RECORDS TO USE
"""
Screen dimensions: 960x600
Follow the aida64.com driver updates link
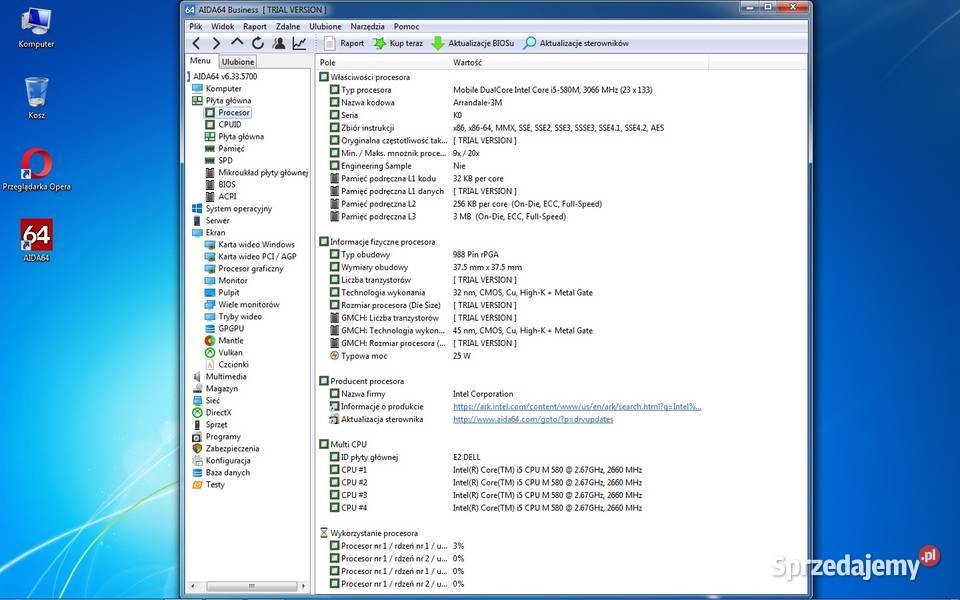533,420
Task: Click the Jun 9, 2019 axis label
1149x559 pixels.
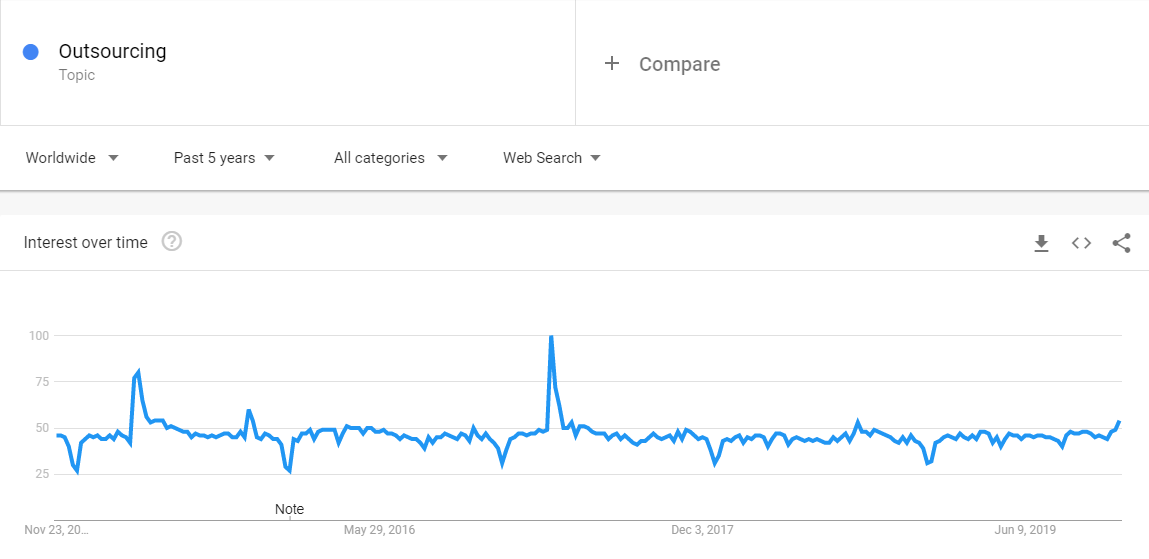Action: point(1026,529)
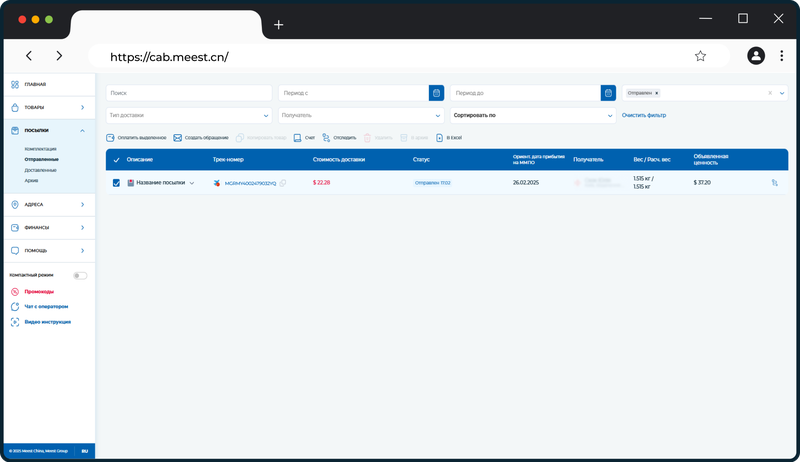Uncheck the parcel row checkbox
Viewport: 800px width, 462px height.
[x=116, y=183]
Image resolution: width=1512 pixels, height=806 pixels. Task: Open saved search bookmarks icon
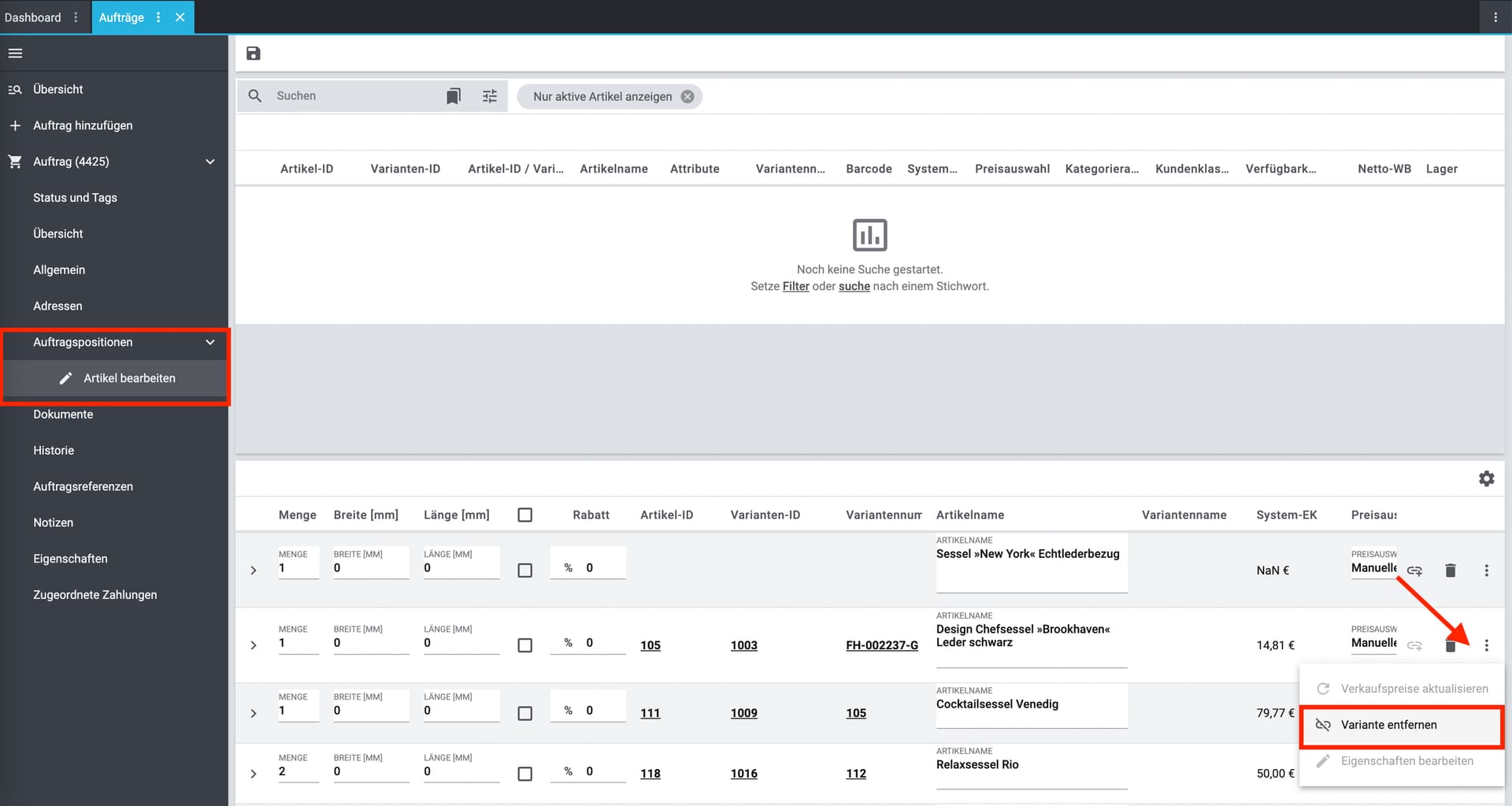[454, 96]
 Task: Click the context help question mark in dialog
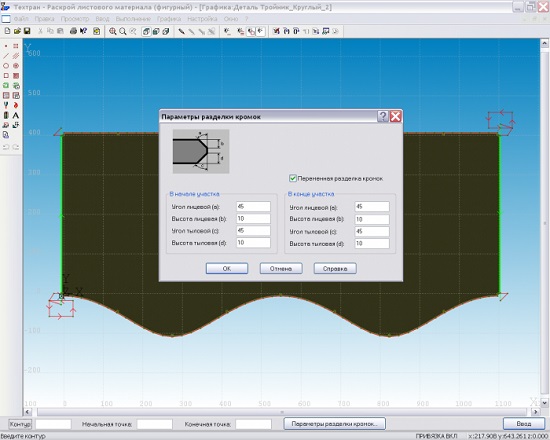[x=383, y=116]
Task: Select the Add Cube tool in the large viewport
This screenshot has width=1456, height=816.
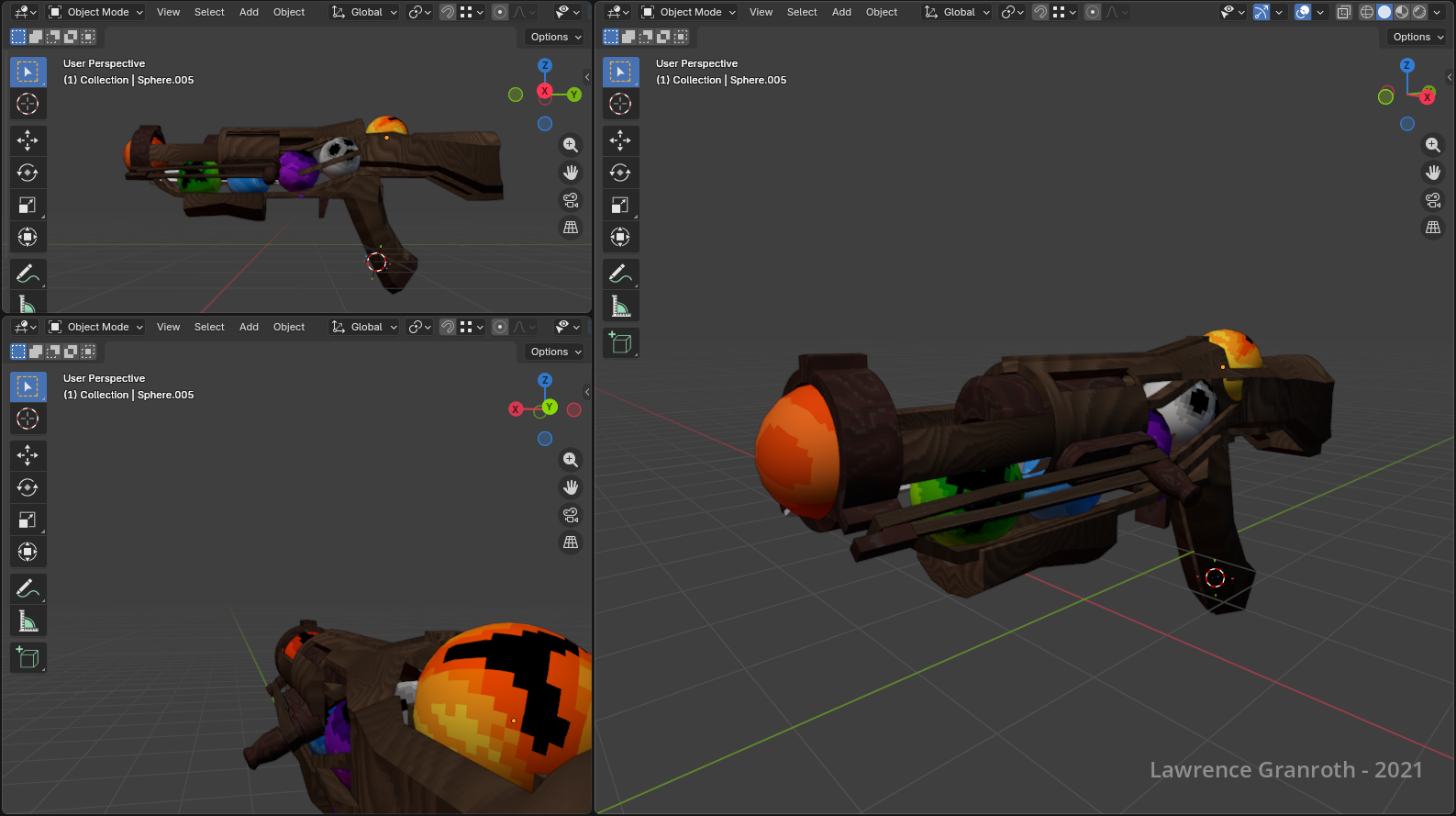Action: (x=620, y=343)
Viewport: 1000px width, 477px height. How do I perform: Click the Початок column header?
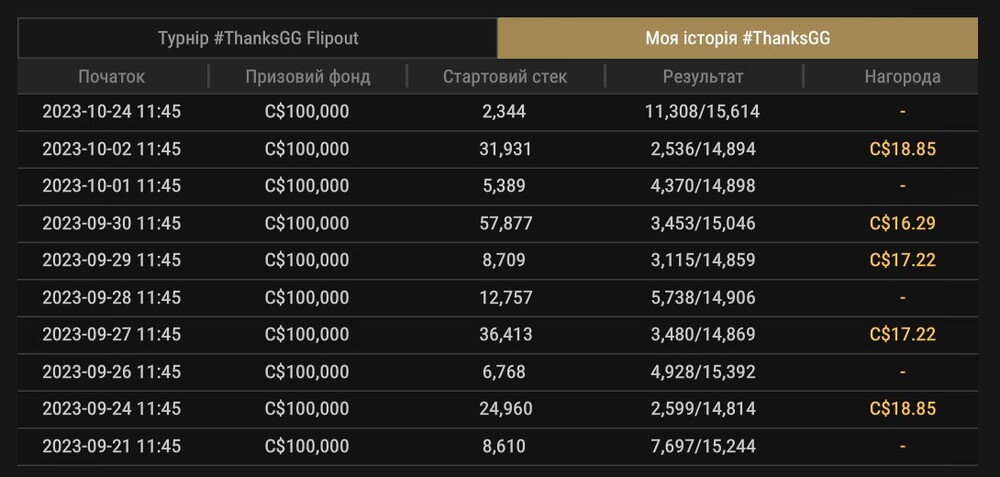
"""
PROBLEM REQUIREMENTS
Every line of the records above must reappear exactly, though the pictures must not.

OUTPUT
Screen dimensions: 960x600
Follow the aida64.com driver updates link
533,420
Task: Click the Jun 9, 2019 axis label
1149x559 pixels.
Action: point(1026,529)
Uncheck the parcel row checkbox
Viewport: 800px width, 462px height.
[x=116, y=183]
Image resolution: width=1512 pixels, height=806 pixels. Task: Open saved search bookmarks icon
[454, 96]
 Task: Click the context help question mark in dialog
[x=383, y=116]
Task: Select the Add Cube tool in the large viewport
This screenshot has width=1456, height=816.
Action: (x=620, y=343)
Viewport: 1000px width, 477px height. How do I perform: Click the Початок column header?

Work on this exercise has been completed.